Elle pense : « C'est exactement le bon moment pour que quelqu'un débarque d'un passage secret et viennent nous attaquer dans le dos... » Elle guette attentivement les lieux autour d'elle, y compris quand la porte immense s'ouvre dans un tremblement qui fait vibrer le sol.
Godoire et Ianisse ont à peine le temps de s'écarter que des os de mouton soigneusement rongés sont projetés à travers l'ouverture. Yena qui ne les a pas vu en reçoit deux, en plein ventre et sur la hanche, et tombe sous le coup de la douleur. Elle parvient à ramasser son arme et à ramper jusqu'au mur pour rejoindre les deux autres avant de se faire assommer.
Pas moyen de passer pour le moment, il y a toujours plus d'os, jetés trop violemment pour ne pas se faire blesser. Messire Godoire regarde Yena, qui lui fait silencieusement signe que ça va. En réalité, ça ne va pas du tout, mais elle peut marcher et se servir de ses bras. C'est tout ce dont elle a besoin.

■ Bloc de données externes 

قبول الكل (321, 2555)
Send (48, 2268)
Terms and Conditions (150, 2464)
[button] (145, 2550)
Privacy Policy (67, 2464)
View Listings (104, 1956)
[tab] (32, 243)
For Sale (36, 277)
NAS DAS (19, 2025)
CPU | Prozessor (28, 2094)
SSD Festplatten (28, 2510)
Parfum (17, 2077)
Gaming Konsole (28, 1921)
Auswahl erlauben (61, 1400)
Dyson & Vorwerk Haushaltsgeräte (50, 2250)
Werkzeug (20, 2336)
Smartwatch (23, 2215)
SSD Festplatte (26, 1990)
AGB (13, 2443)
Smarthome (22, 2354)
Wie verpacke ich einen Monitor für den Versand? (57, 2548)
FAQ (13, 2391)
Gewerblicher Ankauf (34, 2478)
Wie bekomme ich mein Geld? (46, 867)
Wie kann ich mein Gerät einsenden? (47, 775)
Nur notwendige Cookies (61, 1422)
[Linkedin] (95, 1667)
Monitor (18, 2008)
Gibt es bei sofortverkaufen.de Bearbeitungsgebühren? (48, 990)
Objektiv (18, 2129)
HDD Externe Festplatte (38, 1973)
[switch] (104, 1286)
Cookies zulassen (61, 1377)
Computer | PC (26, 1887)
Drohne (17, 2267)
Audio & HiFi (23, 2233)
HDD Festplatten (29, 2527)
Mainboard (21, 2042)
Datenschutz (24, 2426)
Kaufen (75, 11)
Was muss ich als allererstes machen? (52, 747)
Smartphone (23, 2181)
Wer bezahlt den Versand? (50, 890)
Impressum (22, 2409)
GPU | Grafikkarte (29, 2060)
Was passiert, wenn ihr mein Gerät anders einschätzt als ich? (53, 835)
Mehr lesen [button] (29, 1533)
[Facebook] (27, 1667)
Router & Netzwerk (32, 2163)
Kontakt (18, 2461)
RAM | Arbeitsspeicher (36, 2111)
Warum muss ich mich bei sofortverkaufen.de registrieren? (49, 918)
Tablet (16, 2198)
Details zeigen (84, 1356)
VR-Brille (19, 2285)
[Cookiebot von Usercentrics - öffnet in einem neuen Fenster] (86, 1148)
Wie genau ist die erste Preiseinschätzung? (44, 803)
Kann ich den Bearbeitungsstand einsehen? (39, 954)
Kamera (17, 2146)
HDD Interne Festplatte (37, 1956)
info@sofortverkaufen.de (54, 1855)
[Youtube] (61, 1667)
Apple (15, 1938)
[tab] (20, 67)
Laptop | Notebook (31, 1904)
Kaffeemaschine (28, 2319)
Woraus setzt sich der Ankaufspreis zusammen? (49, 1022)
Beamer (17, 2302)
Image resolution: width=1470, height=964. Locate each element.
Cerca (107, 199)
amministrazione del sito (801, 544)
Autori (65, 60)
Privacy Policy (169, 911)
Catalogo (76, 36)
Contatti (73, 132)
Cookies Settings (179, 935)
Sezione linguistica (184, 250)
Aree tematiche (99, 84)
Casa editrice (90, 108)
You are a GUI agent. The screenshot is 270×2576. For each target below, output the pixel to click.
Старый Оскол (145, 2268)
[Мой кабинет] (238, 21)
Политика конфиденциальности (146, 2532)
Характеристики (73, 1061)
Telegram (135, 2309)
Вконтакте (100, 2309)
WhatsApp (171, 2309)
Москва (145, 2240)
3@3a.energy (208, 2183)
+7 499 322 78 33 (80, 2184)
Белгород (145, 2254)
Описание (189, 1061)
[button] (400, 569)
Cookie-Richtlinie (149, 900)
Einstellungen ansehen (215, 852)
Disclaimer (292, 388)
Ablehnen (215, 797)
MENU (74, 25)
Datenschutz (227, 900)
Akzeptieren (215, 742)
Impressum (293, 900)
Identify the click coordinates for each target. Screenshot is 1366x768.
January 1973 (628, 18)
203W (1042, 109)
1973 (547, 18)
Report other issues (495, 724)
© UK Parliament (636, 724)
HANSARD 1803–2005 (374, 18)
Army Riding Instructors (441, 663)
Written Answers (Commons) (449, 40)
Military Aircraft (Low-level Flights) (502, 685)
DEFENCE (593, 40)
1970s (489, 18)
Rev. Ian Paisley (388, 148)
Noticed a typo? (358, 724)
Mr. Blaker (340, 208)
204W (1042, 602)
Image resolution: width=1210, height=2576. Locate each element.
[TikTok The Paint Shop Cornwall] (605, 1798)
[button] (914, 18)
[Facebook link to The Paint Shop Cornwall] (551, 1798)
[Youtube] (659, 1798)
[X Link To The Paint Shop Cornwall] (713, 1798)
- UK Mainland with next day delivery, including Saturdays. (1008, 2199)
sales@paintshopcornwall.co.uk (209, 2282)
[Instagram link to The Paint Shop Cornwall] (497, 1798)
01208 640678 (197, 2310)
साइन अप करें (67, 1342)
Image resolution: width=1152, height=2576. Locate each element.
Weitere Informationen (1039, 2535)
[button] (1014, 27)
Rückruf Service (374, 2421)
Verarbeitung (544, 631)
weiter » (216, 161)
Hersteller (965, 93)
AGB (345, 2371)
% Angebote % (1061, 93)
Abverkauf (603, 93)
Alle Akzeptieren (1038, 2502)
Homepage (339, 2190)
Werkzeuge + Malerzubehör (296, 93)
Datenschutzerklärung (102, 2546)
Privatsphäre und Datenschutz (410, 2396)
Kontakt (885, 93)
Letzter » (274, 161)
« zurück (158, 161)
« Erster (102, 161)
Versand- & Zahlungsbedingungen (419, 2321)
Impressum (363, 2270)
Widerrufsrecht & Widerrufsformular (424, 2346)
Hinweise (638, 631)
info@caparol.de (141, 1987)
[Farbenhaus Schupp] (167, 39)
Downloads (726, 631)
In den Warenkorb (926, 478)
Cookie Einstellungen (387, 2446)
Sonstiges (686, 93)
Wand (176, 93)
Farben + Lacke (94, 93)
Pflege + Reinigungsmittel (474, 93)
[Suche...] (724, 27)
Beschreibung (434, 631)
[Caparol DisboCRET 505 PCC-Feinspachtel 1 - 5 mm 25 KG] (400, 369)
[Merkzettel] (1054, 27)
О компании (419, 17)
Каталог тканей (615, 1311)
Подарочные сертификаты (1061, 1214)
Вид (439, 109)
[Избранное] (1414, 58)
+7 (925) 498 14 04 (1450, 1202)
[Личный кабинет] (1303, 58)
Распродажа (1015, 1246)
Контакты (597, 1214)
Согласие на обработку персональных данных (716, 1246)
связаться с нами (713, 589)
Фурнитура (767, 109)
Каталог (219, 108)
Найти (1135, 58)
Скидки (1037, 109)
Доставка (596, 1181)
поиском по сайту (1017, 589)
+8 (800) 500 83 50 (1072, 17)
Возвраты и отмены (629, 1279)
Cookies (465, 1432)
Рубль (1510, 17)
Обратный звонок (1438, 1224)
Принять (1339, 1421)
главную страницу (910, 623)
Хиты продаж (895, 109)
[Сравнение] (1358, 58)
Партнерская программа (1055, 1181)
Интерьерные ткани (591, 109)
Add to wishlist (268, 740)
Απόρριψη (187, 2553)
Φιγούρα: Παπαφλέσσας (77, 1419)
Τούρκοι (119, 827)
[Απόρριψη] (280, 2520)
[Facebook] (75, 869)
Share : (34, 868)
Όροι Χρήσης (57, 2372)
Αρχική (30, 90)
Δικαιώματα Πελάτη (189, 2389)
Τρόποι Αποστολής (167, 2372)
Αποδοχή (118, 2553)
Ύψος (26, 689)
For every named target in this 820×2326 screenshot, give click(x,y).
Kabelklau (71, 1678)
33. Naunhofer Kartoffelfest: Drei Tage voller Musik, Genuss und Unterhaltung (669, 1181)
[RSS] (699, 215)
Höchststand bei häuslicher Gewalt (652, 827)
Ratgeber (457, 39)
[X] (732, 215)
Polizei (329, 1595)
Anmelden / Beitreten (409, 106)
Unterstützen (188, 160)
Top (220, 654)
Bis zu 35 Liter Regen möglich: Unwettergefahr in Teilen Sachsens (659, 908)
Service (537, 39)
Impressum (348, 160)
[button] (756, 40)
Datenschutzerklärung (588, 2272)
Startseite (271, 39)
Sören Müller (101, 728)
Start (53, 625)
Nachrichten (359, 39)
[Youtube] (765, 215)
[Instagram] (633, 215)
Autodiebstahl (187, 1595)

Le chevalier leur fait signe qu'il va attaquer dès que l'avalanche de restes sera terminée. Il ignore si Ianisse a compris, mais il a sans doute tenu le même calcul. Toujours silencieux comme des ombres, tous les trois se glissent dans l'immense ouverture avant que la lourde porte ne se referme dans un claquement sinistre. Si Paccariet a scellé les lieux par magie, ils sont pris au piège.
La tanière du géant est sombre et vaste, lugubre à souhait avec la lumière orangée des lampes qui se reflète sur les murs de pierre. Les grandes ombres tremblantes sont menaçantes et pourraient grouiller d'ennemis. L'air est mal renouvelé et la puanteur bien pire que dans la salle précédente.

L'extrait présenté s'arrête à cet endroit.